The area, including Ohio and Northern Kentucky, ranked 37th out of 52 metropolitan areas with a population of more than 1 million when it came to having roads in the lowest category, which features those that are badly broken or cracked.
The area had 14 percent of its roads rated as poor, and another 24 percent rated as mediocre for the year 2000, based on data supplied to the Federal Highway Administration by state and local highway departments. Those data included interstates, all state highways and surface streets used as major arteries.
Rough roads cost Tristate motorists an average of $261 annually in costs like body repair, suspension work or new tires, according to a formula devised by TRIP. By way of comparison, the average extra cost in Boston (ranked worst on the report) was $513.

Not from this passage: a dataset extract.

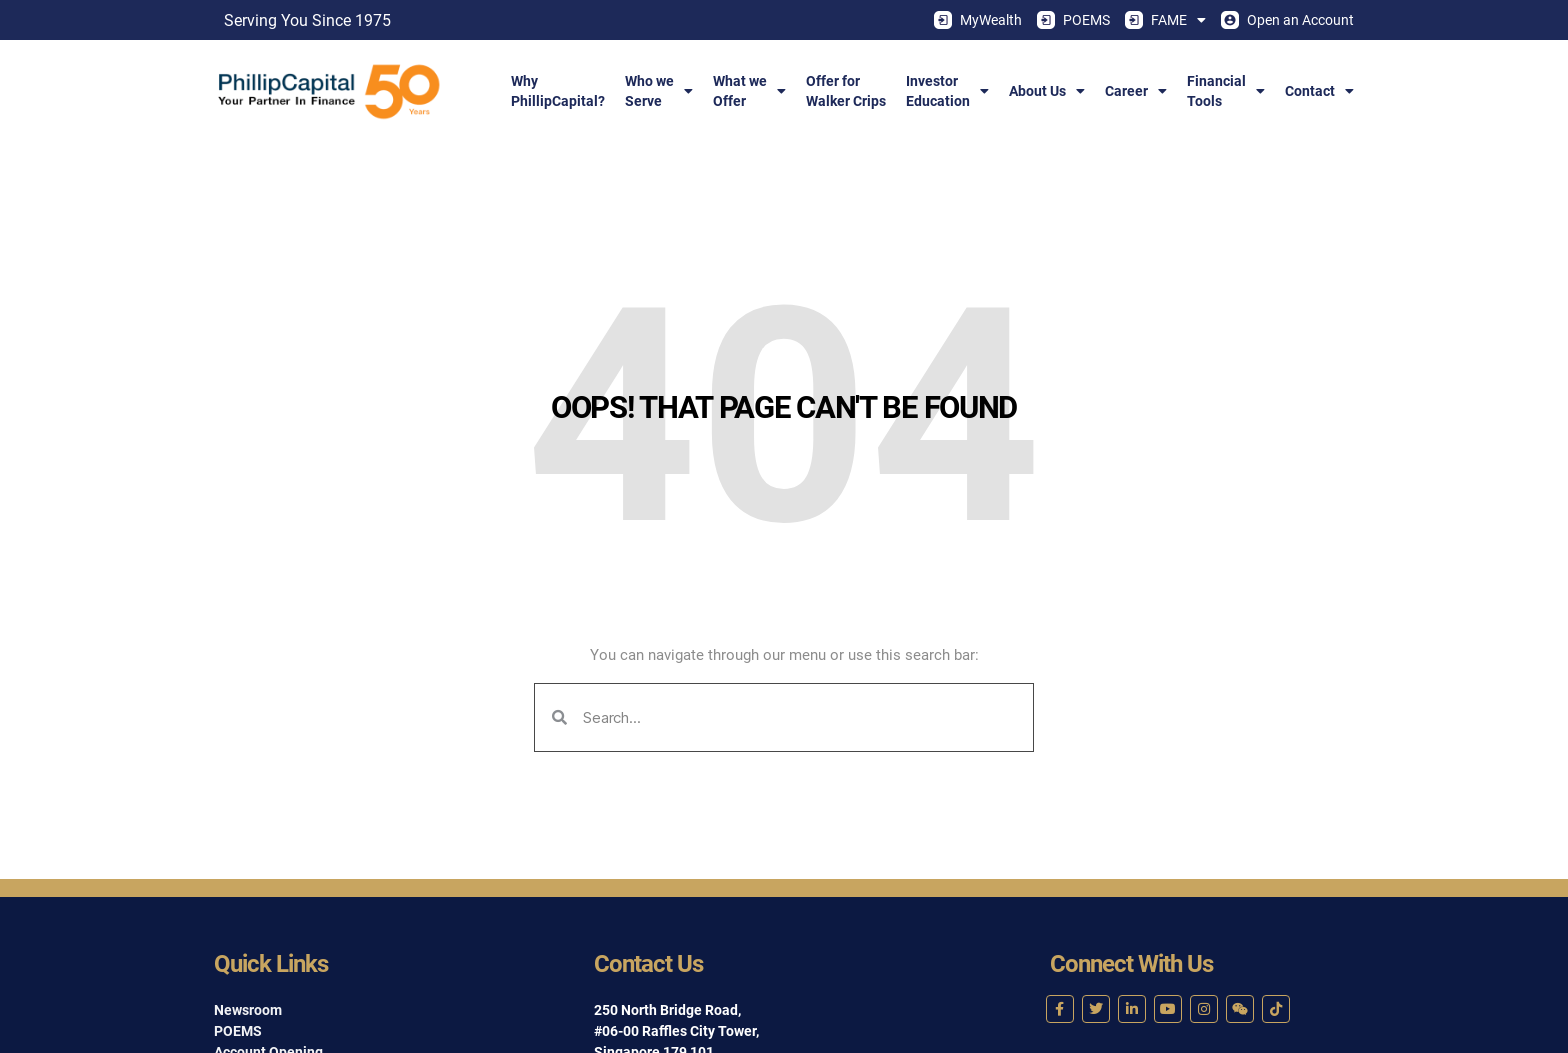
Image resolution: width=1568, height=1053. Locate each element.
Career (1136, 91)
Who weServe (659, 91)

Cleveland had 19 percent of its roads in poor condition, for an extra cost of $326, while 5 percent of Columbus' main roads were poor for $169 more.

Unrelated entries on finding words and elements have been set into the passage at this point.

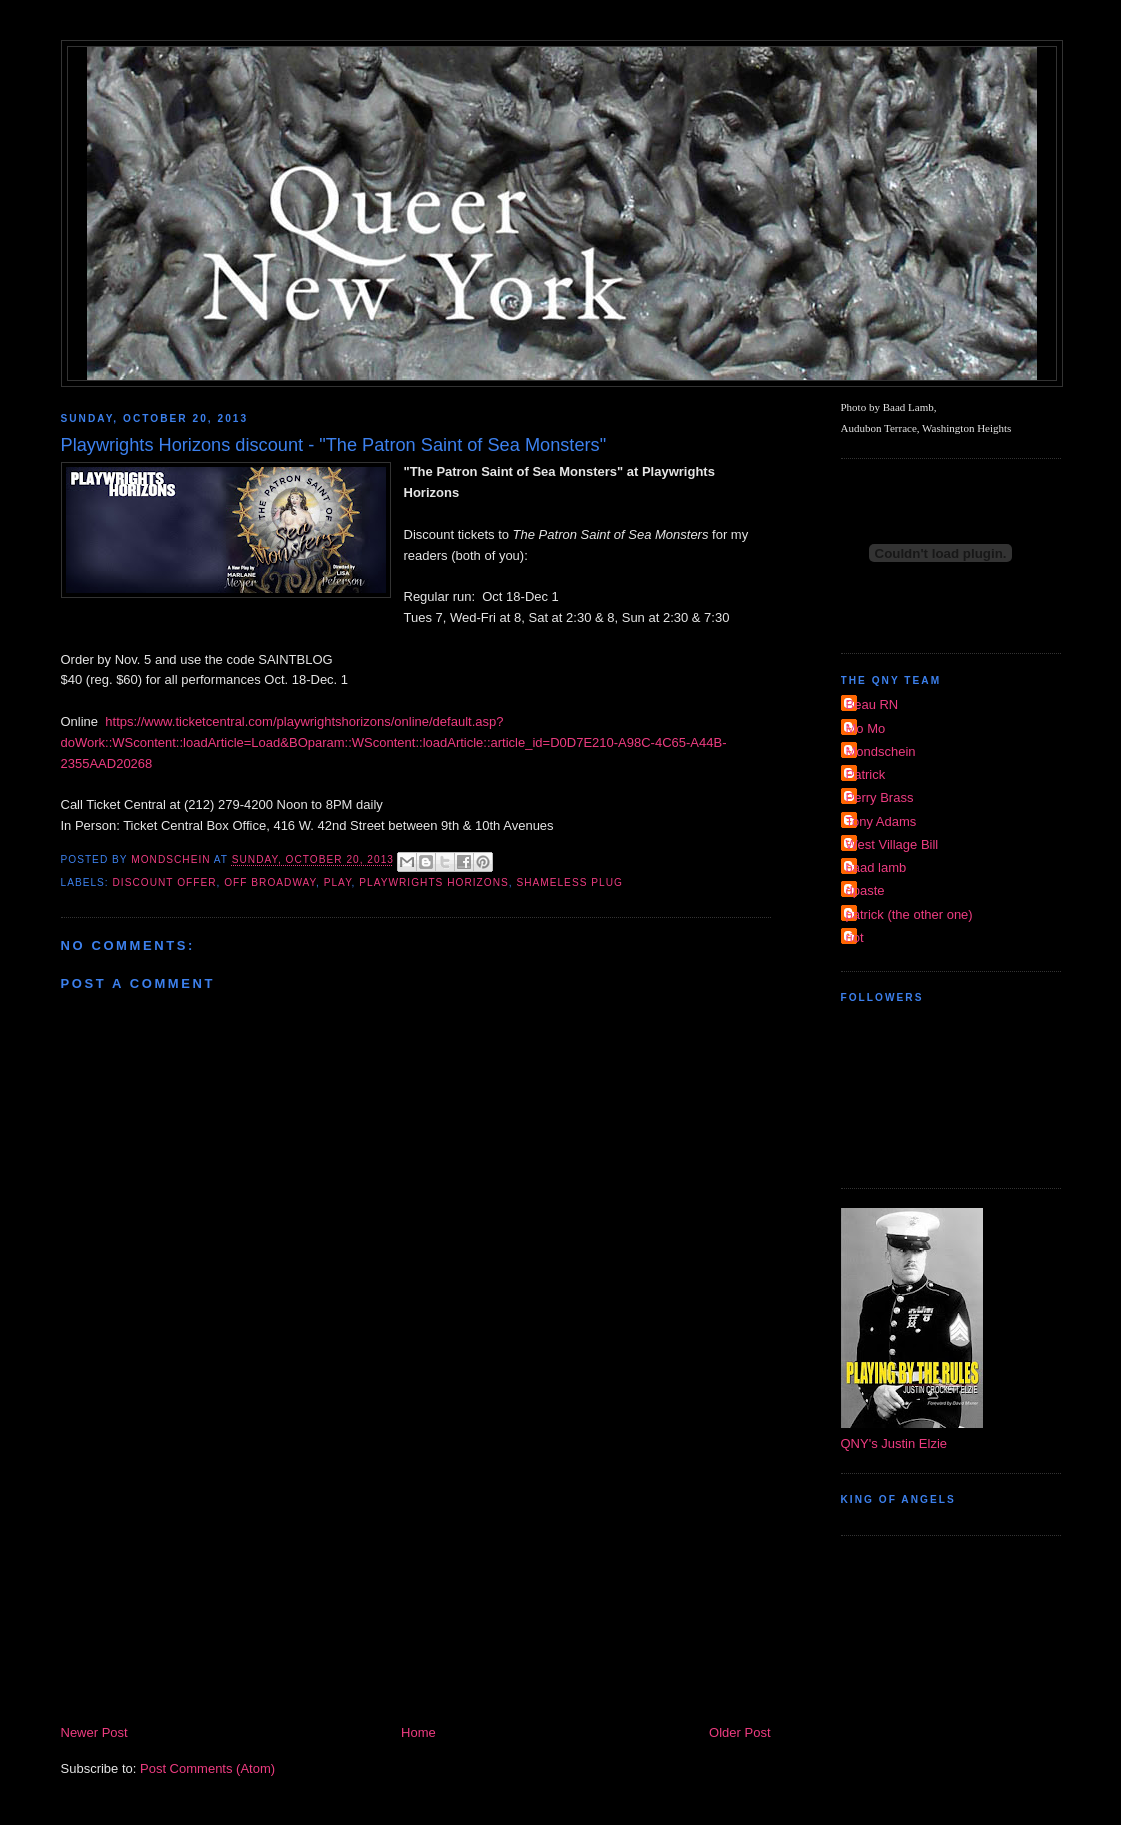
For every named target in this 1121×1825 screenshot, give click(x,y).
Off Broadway (270, 882)
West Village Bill (892, 844)
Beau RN (872, 704)
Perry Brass (880, 797)
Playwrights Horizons (433, 882)
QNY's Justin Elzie (894, 1443)
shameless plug (569, 882)
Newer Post (94, 1732)
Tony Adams (881, 821)
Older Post (739, 1732)
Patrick (866, 774)
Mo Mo (866, 728)
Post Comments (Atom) (207, 1768)
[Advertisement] (416, 1572)
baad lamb (876, 867)
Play (338, 882)
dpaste (865, 890)
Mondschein (881, 751)
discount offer (165, 882)
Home (418, 1732)
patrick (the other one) (909, 914)
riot (855, 937)
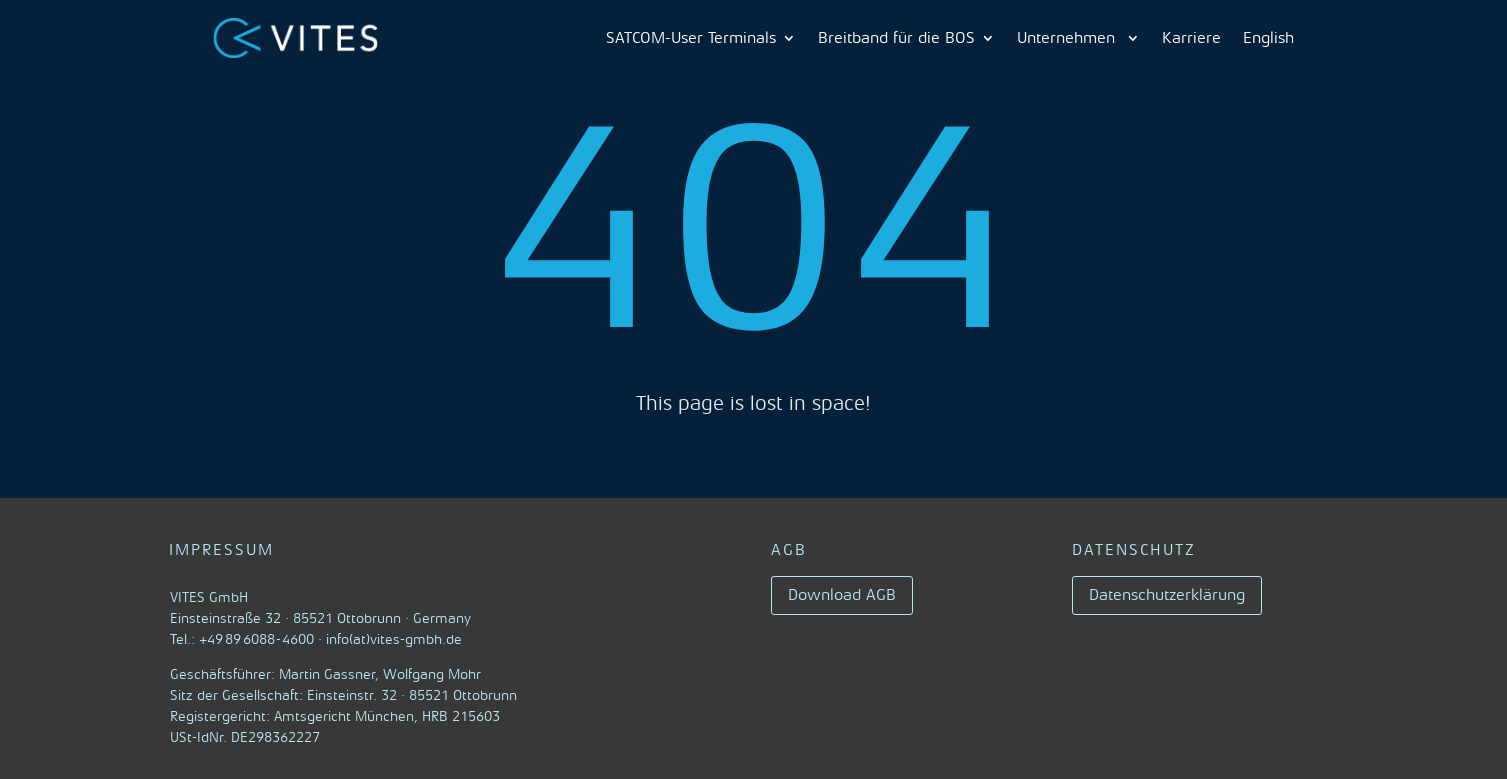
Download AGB (842, 595)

Louisville had 17 percent in poor for $437 extra; and Lexington had 6 percent in the lowest category for an additional $107 a year.
The highway departments for both Kentucky and Ohio conduct their own rating system of pavement quality, and break each down by district. The Kentucky Transportation Cabinet did not have 2001 data immediately available.

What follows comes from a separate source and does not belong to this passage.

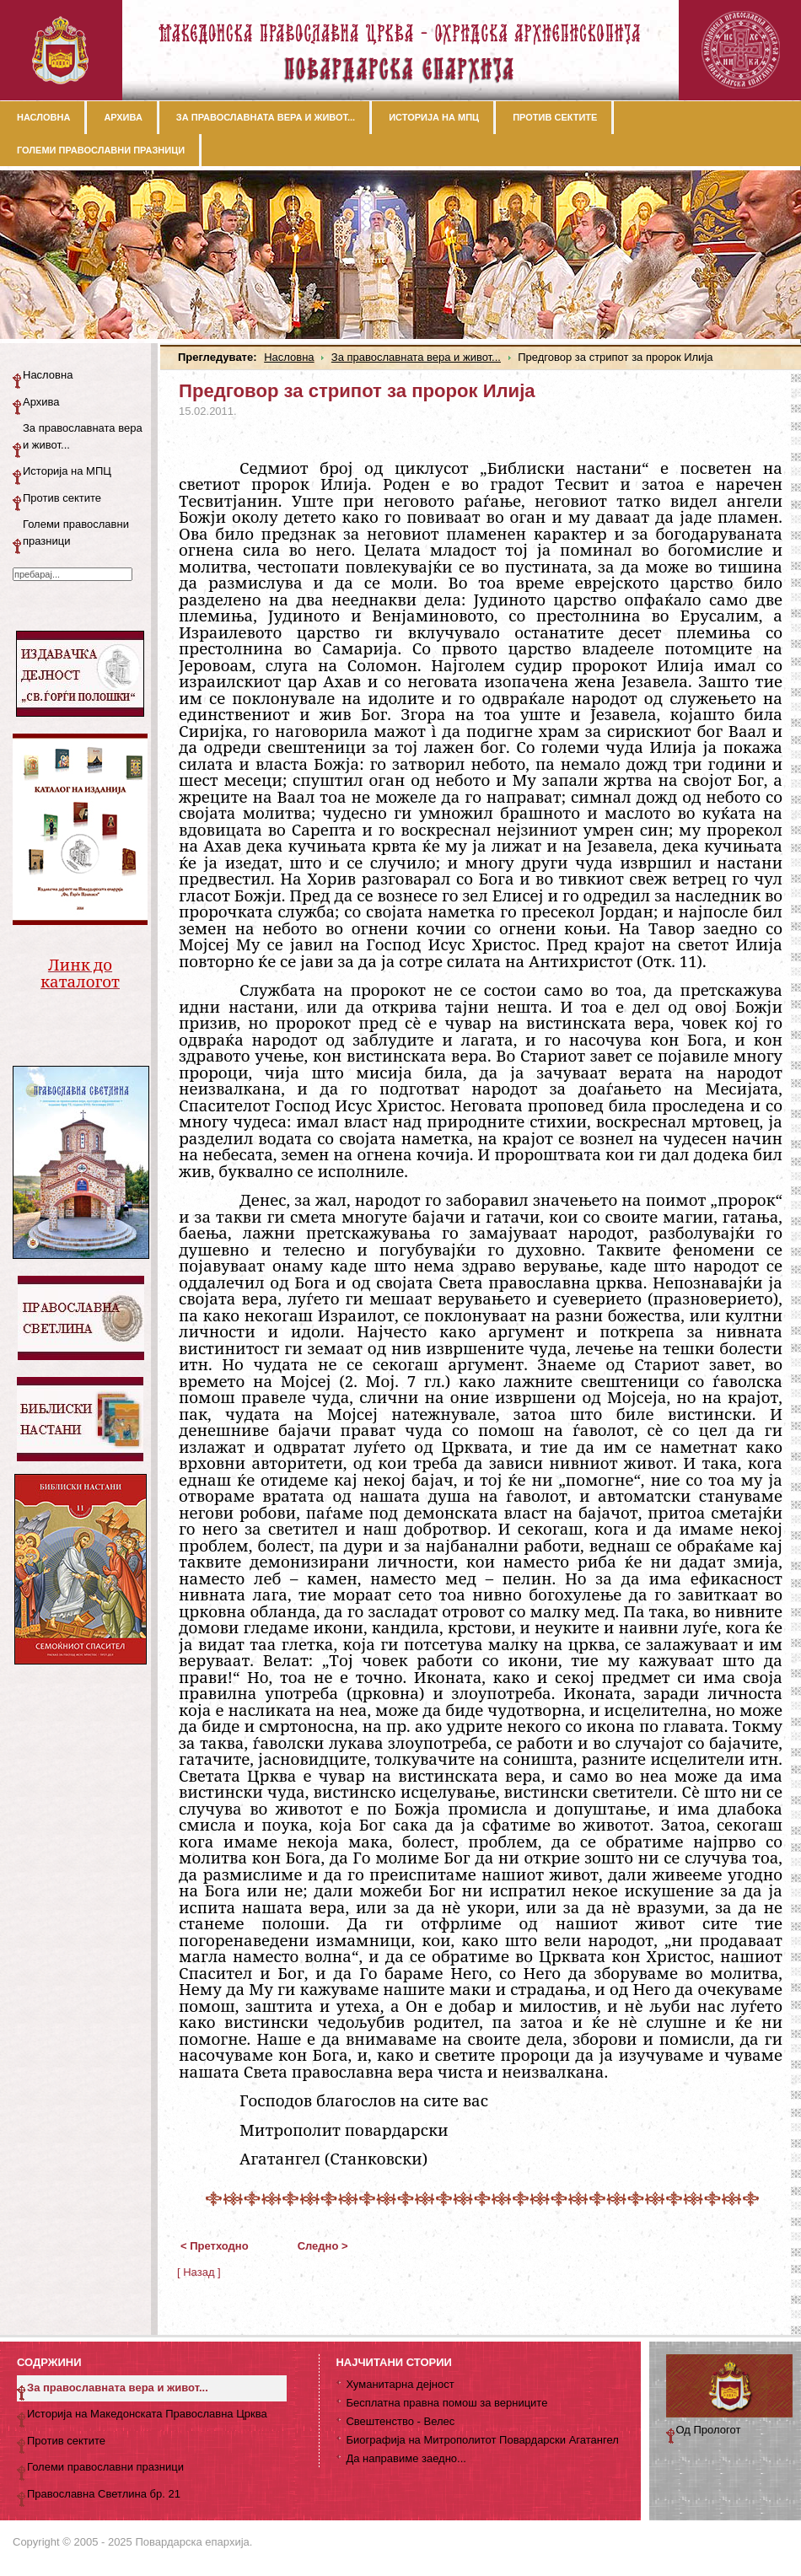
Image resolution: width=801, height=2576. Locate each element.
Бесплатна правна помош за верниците (446, 2402)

The Ohio Department of Transportation said that in District 8, a seven-county area that includes Greater Cincinnati, only 1.9 percent of the 4,500 lane miles under its supervision were in its lowest category in 2001.
District 8 is in very, very good condition, spokesman Brian Cunningham said. Even with current budgetary challenges, maintenance and preservation remain our No. 1 focus, so that shouldn't change.